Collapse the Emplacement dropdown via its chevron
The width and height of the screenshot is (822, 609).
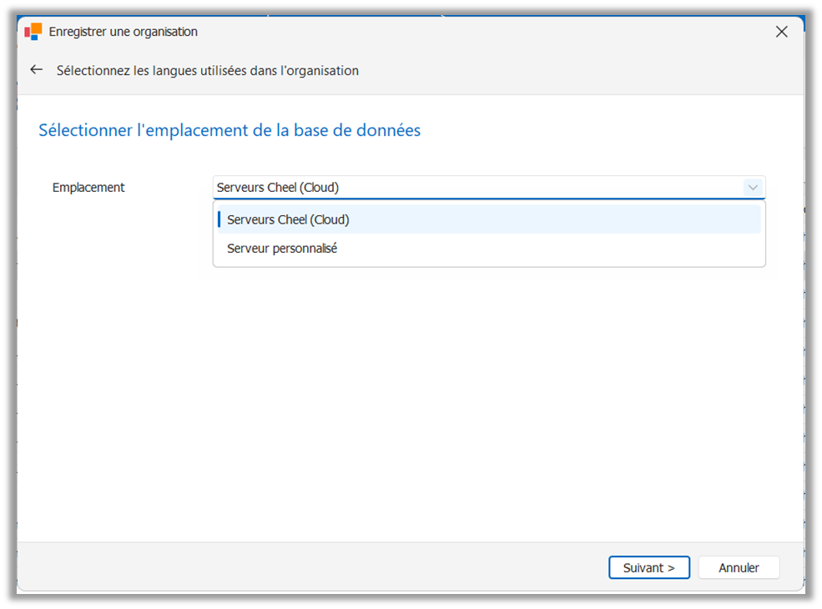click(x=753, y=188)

----------

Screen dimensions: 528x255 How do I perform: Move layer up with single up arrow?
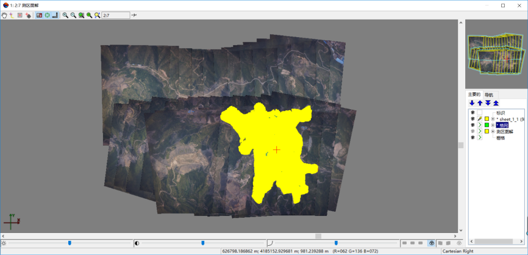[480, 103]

----------

:: Task ::
Copy out verbatim everything from the line containing "Collapse the Emplacement" down to the line containing "click(x=753, y=188)", both included, leaving out the pictures.

:: Result of this task ::
Collapse the Emplacement dropdown via its chevron
The width and height of the screenshot is (822, 609).
click(x=753, y=188)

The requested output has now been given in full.